The current state-of-the-art gradient-based optimisation frameworks are able to produce impressive dynamic manoeuvres such as linear and rotational jumps. However, these methods, which optimise over the full rigid-body dynamics of the robot, often require precise foothold locations apriori, while real-time performance is not guaranteed without elaborate regularisation and tuning of the cost function. In contrast, we investigate the advantages of a task-space optimisation framework, with special focus on acrobatic motions. Our proposed formulation exploits the system's high-order nonlinearities, such as the nonholonomy of the angular momentum, in order to produce feasible, high-acceleration manoeuvres. By leveraging the full-centroidal dynamics of the quadruped ANYmal C and directly optimising its footholds and contact forces, the framework is capable of producing efficient motion plans with low computational overhead. Finally, we deploy our proposed framework on the ANYmal C platform, and demonstrate its true capabilities through real-world experiments, with the successful execution of high-acceleration motions, such as linear and rotational jumps. Extensive analysis of these shows that the robot's dynamics can be exploited to surpass its hardware limitations of having a high mass and low-torque limits.
Paper Structure (17 sections, 11 equations, 3 figures, 2 tables)
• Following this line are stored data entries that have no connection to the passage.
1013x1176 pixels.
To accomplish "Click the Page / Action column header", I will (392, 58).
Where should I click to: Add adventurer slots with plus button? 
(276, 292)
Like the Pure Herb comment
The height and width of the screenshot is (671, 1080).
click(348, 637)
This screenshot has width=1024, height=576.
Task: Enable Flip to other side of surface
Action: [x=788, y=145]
This paper contains 17 sections, 11 equations, 3 figures, 2 tables.

Figures (3)

  • Figure 1: ANYmal C performing a squat-jump: The proposed TO framework manages to overcome the limitations imposed by the high-mass of the robot and its low torque limits and successfully performs a jump. ANYmal's WBC runs at 400Hz and its not designed for acrobatic motions, hence it presents deficit tracking performance, which is partially mitigated by tuning its parameters exhaustively. The controller takes the desired state trajectory from the proposed TO framework and produces the required torques for the jump, while no re-planning is used to further highlight the ability of the proposed formulation to produce feasible, long-horizon trajectories.
  • Figure 2: A linear squat-jump as deployed on the real ANYmal C robot. The top row shows the robot manoeuvre during five distinct phases: (a) the initial condition, (b) the squat phase, (c) in-flight phase, (d) landing period, and (e) return to initial conditions. The snapshots of the robot found in the first row are accompanied by the trajectories for the base height (row 2), foot-swing (row 3) and the measured joint torques (row 4). The input regularisation to the TO is the desired reference height as indicated in the base-height plot, while no references are required for the swing trajectories. The measured torques during the manoeuvre do not violate the torque limits of 75Nm even during touchdown. The negative foot height after touchdown is attributed to state-estimation drift, as the state estimator is not designed to handle flight phases with sudden impacts effectively.
  • Figure 3: A 40 rotational jump deployed on the real robot. Only the desired yaw angle and base-height are provided to the solver, along with an approximate regularisation for the feet locations at touchdown. The top row of this figure shows five snapshots during the agile manoeuvre: (a) the initial condition, (b) squat phase, (c) flight phase, (d) landing phase and (e) return to initial conditions. The second and third rows show the base height and yaw trajectories. The fourth row shows the foot-swing tracking, while the final row shows the measured torques for the front left leg which evolve smoothly and do not violate the torque limits of 75Nm. Note the smooth evolution of the angular velocity before and during the flight-phase, indicating the good inertia tracking capabilities of the controller. The yaw velocity is brought close to zero during the flight-phase in order to land smoothly and not violate the friction-cone constraint at touchdown.The negative foot-height after touchdown is attributed to state-estimation drift, as the state estimator is not designed to handle flight phases with sudden impacts effectively.